Since April NZTA has issued 14 infringement notices and served 66 official warnings to at least 1700 Uber drivers on the road.

Other requirements for all taxis will be:

  • drivers must continue to operate within their work time limits:
  • vehicles will continue to require a certificate of fitness:
  • vehicles operating within the 18 main urban areas will require an in-vehicle recording camera, unless an exception or exemption applies.

But in return the industry gets some major concessions.

Taxis will no longer need to have signs with information about fares or even their brand.

Drivers will no longer need

  • an area knowledge certificate:
  • to pass a full licence test every five years:
  • have completed the passenger endorsement course:

And taxi companies will longer need to services 24 hours per day, seven days a week or monitor driver panic alarms in taxis.  

Bridges gives a hint to the tensions that exist within the industry when he says that new operators (Uber) face un-necessary compliance costs and obsolete requirements which were drafted in the 1980s well before smart phones had been invented.

But he also says: “If you are an established firm, a co-op taxis or the like, you are equally frustrated and perhaps even angry because there are other operators who in your view are not playing by the rules and have an unfair advantage on that basis and are also potentially  operating in a way without any assurance as to safety.”

Bridges says it is going to be a very different regime to what we have had. It will bring all small passenger services including Uber, traditional taxis, dial-a-driver and some other models all onto a level playing field.

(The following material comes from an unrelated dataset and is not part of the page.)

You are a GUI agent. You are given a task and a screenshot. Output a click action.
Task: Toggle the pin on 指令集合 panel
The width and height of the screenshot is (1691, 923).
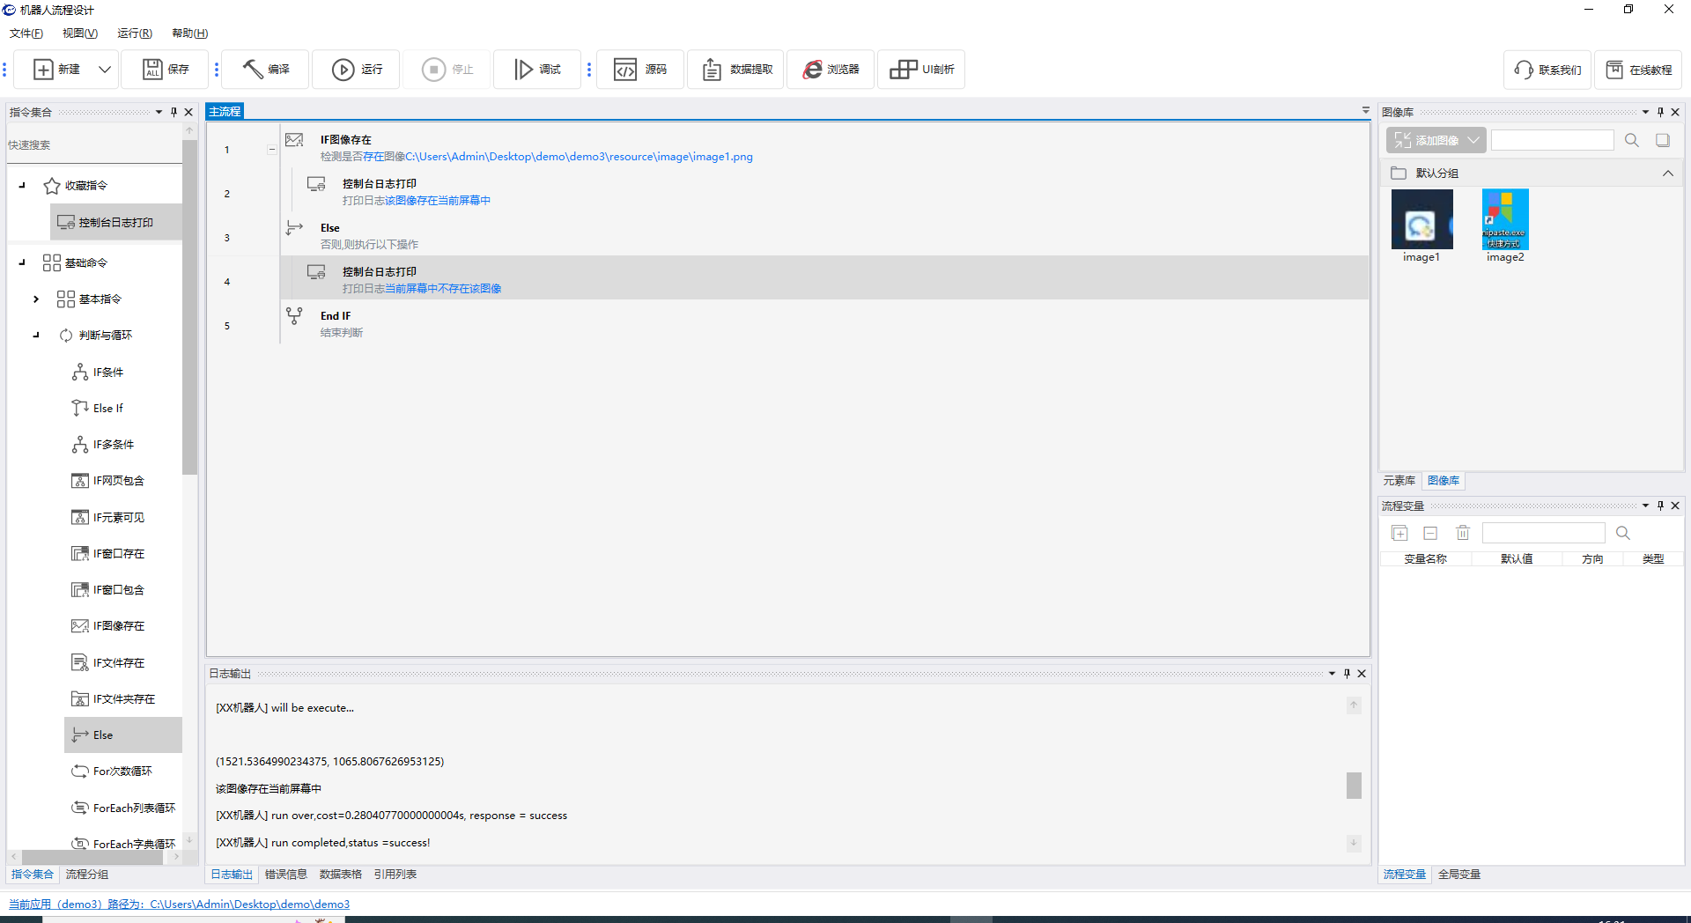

“My belief is that now having the Bill out will show everyone in black and white what is going on here so that we can move past the spin of the various parties to the reality of what;’s going to be.”

Of course the Bill is not yet law; it will have to go through the Select Committee process and if the intensity of the debate between the traditional taxi industry and Uber so far is anything to go by; the arguments may not yet be over.